New Jersey residents who were affected by Hurricane Sandy have until January 30 to apply for low-interest disaster loans from the Small Business Administration (SBA). It is also the deadline for individuals to register for disaster assistance from the Federal Emergency Management Agency (FEMA).
Those who apply by January 30 could avoid a possible shortfall in rebuilding money should they find out later that the insurance policy does not cover all damages. When it comes to businesses and non-profit organizations, the SBA may loan up to $2 million to repair or replace storm-damaged property.
According to SILive, a Staten Island news website, 24 Staten Island residents were killed during Hurricane Sandy. Extreme tidal surges left hundreds homeless and pushed them into temporary housing, which has been funded by federal aid. On Thursday, FEMA extended their assistance but only by two weeks.
Congress is set to vote next week on a $50.5 billion emergency relief bill to help those seriously affected by the storm. Connecticut, New Jersey and New York were all hit especially hard.

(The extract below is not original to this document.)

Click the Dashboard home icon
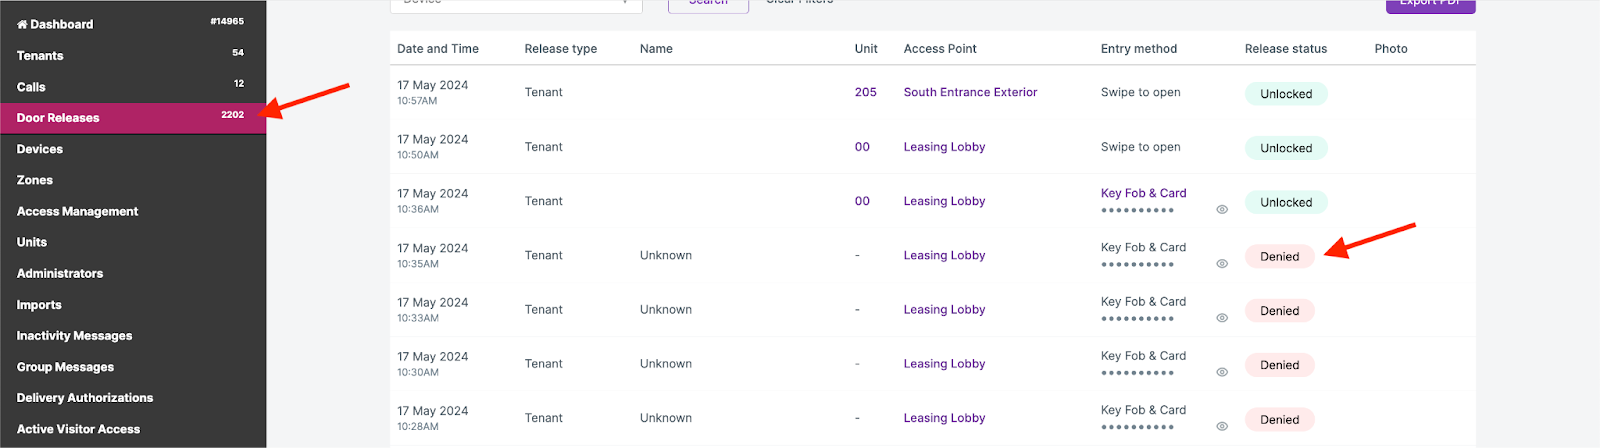[x=22, y=24]
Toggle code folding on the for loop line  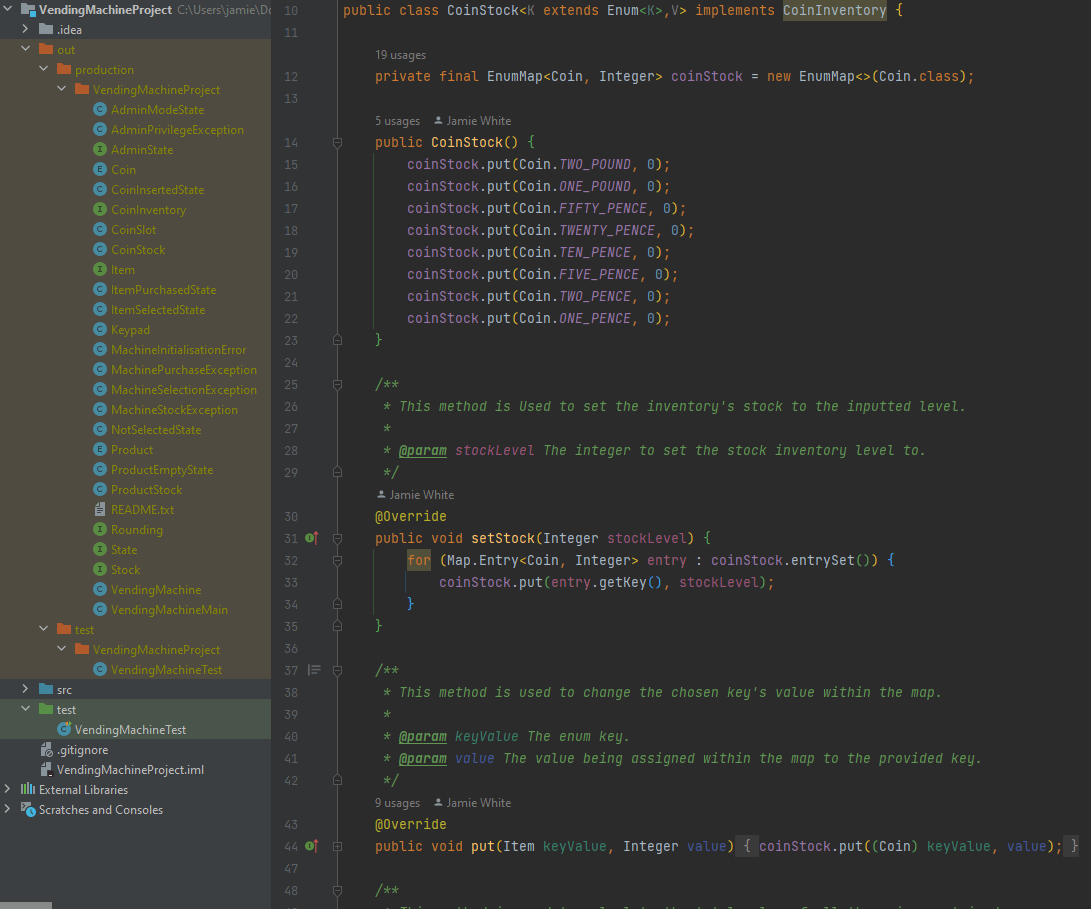[337, 560]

"Staten Island is still awaiting updated flood-zone maps, which will affect rules for rebuilding in those areas, the availability of flood insurance, the issuing of permits and a host of other recovery issues. Without recovery funds, there can be no recovery program," the article said.
When businesses decide to break ground, it's important that company leaders take the location into consideration when searching for general business insurance. Working with commercial insurance specialists is recommended, as these professionals can help organizations find a comprehensive policy that accounts for natural disasters that affect that area.
Rebuilding after serious storms - or other unpredictable events - can be very costly, and businesses might not be able to recover quickly if they are not thoroughly covered. Having commercial property insurance can greatly assist in this process.